WORK INSTRUCTIONS
Every line below that holds the word "computer" must be listed.

····················

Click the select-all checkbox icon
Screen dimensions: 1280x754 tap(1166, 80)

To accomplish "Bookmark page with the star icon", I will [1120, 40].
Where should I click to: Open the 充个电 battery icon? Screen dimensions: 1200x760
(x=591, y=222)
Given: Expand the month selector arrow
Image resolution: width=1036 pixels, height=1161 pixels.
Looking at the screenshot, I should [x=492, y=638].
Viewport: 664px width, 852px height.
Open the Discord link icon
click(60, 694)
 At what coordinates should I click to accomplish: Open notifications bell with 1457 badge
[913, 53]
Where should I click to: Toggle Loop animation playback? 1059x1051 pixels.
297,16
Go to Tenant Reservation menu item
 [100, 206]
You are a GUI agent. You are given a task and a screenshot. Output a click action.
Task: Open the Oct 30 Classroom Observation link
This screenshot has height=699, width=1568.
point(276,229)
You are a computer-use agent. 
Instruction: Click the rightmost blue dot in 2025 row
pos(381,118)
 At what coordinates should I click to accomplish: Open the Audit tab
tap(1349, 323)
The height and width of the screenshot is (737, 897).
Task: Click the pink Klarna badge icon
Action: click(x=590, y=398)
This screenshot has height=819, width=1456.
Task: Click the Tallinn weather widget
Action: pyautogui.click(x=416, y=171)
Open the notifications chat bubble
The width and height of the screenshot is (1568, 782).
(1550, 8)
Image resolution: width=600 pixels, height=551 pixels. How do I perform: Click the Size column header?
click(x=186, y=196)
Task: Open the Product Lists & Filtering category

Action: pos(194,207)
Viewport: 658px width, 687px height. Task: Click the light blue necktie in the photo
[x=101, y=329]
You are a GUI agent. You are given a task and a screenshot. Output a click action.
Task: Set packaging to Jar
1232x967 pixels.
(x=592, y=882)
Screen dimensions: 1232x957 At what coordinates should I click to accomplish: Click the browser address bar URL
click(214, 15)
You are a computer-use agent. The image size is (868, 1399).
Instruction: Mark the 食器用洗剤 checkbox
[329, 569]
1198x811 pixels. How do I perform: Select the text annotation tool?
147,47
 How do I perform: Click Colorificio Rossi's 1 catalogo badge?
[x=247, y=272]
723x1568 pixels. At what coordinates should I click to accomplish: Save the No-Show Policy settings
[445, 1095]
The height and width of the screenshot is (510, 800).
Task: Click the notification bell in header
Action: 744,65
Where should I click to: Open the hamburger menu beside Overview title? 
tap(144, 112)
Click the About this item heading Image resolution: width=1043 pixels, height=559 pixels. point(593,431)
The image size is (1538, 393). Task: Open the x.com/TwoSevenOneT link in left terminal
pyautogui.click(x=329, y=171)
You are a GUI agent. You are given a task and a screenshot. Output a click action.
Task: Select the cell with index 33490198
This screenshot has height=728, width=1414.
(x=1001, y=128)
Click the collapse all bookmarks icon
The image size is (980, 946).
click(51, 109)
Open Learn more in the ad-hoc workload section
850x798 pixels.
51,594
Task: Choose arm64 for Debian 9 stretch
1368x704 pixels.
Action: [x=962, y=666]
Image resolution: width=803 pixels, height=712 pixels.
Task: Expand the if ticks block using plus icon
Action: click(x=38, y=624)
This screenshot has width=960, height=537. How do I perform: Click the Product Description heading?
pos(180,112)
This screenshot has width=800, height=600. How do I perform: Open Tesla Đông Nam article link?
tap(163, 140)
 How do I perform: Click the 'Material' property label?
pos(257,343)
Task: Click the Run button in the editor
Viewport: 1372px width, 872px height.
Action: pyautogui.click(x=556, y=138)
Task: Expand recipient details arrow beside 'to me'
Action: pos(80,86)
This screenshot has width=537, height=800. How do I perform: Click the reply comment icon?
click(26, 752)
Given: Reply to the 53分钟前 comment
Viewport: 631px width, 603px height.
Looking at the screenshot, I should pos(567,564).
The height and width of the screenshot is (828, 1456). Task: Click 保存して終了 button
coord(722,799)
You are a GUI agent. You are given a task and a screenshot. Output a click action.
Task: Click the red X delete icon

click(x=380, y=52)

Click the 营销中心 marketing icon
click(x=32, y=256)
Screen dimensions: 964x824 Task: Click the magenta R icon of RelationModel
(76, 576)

····················

RESPONSE BELOW
You are a computer-use agent. 
You are a computer-use agent. The image size is (868, 1399).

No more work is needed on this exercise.